> [TASK]: Reproduce the listing below without alteration, from its first line through the line containing "Looking at the screenshot, I should (778, 103).", including both.

> [PROVIDED INFORMATION]:
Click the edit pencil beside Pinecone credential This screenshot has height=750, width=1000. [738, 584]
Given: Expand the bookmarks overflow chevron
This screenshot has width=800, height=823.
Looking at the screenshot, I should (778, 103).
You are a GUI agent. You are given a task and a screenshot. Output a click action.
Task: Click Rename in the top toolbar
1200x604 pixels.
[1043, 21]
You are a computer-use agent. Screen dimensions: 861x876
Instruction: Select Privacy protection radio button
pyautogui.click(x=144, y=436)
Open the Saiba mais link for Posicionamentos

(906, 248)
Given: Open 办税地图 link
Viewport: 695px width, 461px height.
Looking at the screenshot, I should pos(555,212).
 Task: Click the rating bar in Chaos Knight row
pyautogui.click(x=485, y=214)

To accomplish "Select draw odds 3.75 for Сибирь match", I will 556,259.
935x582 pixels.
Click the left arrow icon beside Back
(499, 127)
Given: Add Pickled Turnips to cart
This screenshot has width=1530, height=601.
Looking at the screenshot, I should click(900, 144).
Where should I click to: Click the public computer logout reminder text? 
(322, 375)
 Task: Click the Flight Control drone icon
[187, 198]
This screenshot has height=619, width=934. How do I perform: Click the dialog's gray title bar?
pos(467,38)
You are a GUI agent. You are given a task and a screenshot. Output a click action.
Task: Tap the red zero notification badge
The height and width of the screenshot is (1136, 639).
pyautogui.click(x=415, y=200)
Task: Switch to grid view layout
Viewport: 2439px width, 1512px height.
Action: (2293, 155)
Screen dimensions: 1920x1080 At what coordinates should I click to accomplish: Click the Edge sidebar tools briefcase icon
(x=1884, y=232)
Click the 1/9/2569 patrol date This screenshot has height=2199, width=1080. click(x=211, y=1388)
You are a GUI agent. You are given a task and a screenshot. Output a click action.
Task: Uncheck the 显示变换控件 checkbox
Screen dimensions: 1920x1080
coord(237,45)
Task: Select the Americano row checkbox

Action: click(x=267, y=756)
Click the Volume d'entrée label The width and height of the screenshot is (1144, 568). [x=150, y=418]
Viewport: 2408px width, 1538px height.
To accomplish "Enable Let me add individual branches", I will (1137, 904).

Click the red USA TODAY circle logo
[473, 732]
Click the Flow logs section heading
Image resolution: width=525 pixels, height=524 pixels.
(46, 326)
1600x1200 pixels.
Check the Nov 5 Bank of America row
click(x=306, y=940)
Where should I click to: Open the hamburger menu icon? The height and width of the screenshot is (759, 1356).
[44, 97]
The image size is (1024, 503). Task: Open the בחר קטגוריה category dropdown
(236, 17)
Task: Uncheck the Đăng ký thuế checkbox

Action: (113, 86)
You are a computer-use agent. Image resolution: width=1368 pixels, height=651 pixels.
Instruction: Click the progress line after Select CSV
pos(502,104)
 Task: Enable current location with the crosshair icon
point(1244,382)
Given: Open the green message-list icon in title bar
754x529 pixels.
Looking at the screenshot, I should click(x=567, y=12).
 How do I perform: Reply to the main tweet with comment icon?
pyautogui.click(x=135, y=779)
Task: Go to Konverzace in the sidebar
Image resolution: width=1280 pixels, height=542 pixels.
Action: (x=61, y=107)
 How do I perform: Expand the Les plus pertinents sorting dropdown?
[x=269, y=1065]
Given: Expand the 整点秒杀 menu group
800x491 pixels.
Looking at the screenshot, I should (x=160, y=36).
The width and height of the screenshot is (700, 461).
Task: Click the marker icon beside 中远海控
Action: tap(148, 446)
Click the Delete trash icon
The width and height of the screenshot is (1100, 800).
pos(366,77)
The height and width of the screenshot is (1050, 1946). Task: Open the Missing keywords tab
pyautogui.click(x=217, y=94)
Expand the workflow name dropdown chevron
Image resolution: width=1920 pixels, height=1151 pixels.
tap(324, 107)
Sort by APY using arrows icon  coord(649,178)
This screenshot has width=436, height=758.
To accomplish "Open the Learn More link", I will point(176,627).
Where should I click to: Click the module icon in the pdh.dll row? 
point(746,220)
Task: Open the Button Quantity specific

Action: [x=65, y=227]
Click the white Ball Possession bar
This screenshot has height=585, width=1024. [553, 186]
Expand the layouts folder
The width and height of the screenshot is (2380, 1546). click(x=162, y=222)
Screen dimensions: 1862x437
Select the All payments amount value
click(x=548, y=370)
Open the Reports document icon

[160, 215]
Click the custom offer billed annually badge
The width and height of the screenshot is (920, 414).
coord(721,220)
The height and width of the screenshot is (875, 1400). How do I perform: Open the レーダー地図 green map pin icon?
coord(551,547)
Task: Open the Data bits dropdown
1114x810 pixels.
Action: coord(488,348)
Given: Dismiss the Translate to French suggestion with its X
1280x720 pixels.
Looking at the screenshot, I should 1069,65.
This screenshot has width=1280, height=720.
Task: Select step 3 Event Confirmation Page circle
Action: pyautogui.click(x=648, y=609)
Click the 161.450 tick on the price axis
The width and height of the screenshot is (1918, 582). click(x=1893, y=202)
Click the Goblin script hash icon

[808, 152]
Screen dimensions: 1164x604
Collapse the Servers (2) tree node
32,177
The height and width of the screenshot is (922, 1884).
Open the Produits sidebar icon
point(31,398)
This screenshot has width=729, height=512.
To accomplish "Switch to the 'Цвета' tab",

> [ANSWER FOR THE TASK]:
Click the edit pencil beside Pinecone credential This screenshot has height=750, width=1000. [738, 584]
Given: Expand the bookmarks overflow chevron
This screenshot has width=800, height=823.
Looking at the screenshot, I should (778, 103).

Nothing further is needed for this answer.